Laporan Human Rights Watch memaparkan militer RSF yang menahan perempuan dan anak perempuan dalam kondisi yang dapat dianggap sebagai perbudakan seksual, dan menyerang mereka di depan keluarga mereka.
Reuters telah meminta komentar dari RSF dan tentara. Kedua belah pihak sebelumnya membantah bertanggung jawab atas pelanggaran selama perang.
RSF menyatakan akan mengambil tindakan pencegahan terhadap pelanggaran hak asasi manusia.
Laporan HRW mengutip seorang perempuan yang tinggal di daerah yang dikendalikan oleh RSF yang mengatakan selama berbulan-bulan dia tidur dengan pisau di bawah bantalnya untuk membela diri.
Sedangkan seorang bidan mengatakan ketakutan terus menerus akan penggerebekan RSF.
“Mereka tidak melakukan penggerebekan hanya untuk menjarah, mereka menargetkan rumah tertentu karena ada perempuan di sana, mereka masuk dan menanyakan perempuan dan anak perempuan di rumah tersebut,” kata bidan tersebut dikutip Reuters dari laporan HRW, Senin, 29 Juli.
Banyak penyintas yang berupaya mengakhiri kehamilan akibat pemerkosaan menghadapi hambatan dalam melakukan hal tersebut, kata laporan itu.
Laki-laki dan anak laki-laki juga telah mengalami pelecehan seksual.
BACA JUGA:
RSF telah menguasai sebagian besar Khartoum dan kota-kota kembarnya Bahri dan Omdurman sejak awal perang, yang dimulai ketika kedua belah pihak berebut untuk melindungi kekuasaan mereka di bawah transisi politik yang direncanakan menyusul penggulingan otokrat lama Omar al-Bashir di 2019.
Konflik tersebut telah memicu pembunuhan bermotif etnis di wilayah barat Darfur, di mana RSF dan milisi sekutunya dituduh memimpin kampanye serangan termasuk kekerasan seksual terhadap kelompok etnis Masalit.
Hala al-Karib, kepala Inisiatif Strategis untuk Perempuan di Tanduk Afrika (SIHA), mengatakan dalam konferensi pers peluncuran laporan tersebut, perempuan Masalit serta perempuan dari pegunungan Nuba juga menjadi sasaran di sekitar Khartoum dan Omdurman.
“Setiap gerakan kecil yang dilakukan seorang perempuan menjadikannya sasaran langsung.
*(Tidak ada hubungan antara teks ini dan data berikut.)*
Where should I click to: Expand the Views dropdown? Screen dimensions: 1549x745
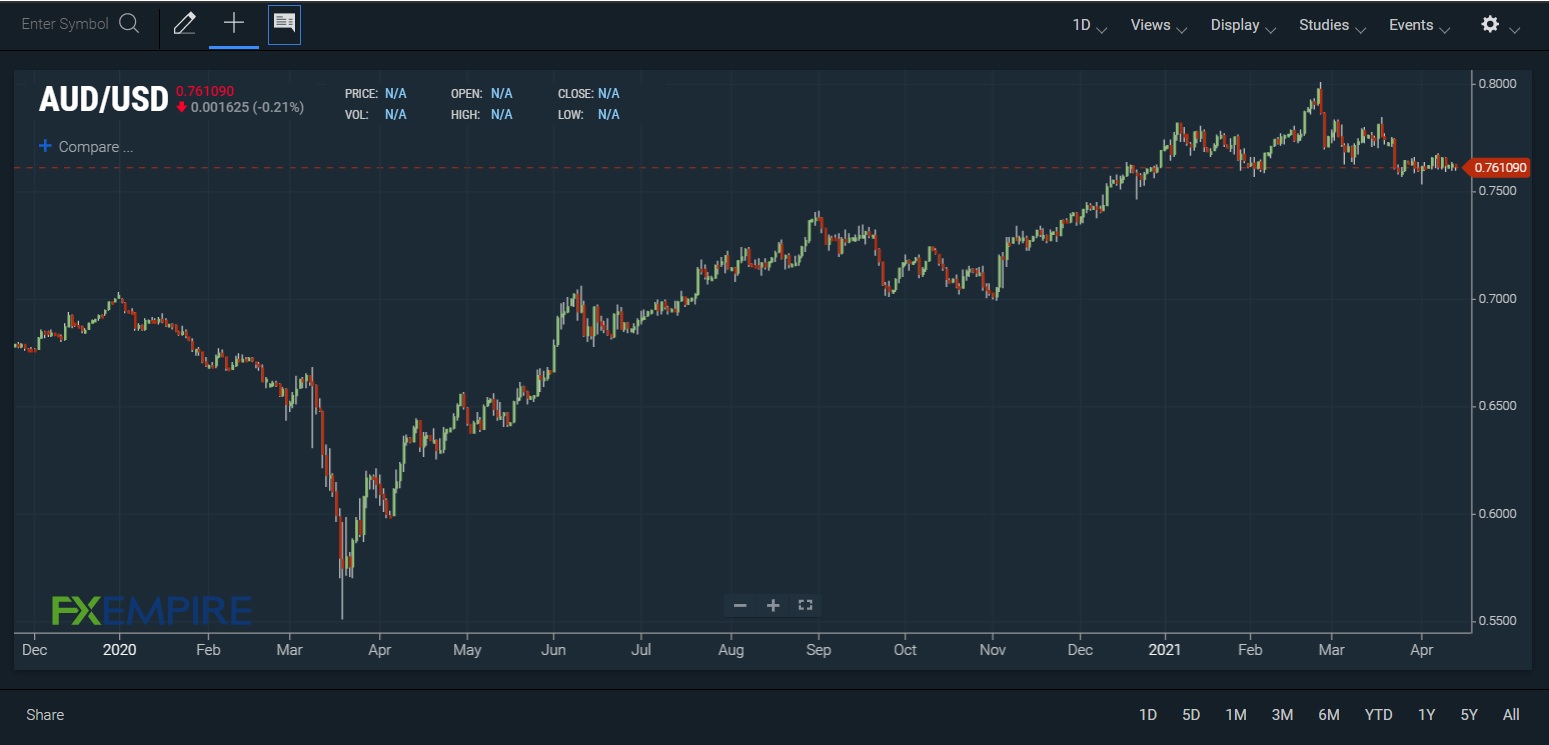[x=1158, y=25]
Para relawan perempuan di ruang tanggap darurat mengalami penahanan,” kata Nidal Ahmed, relawan tanggap darurat di Khartoum.
“Mereka telah diperkosa,” katanya.
Laporan kasus kekerasan seksual meningkat setelah tentara mengambil alih Omdurman pada awal tahun 2024, kata HRW.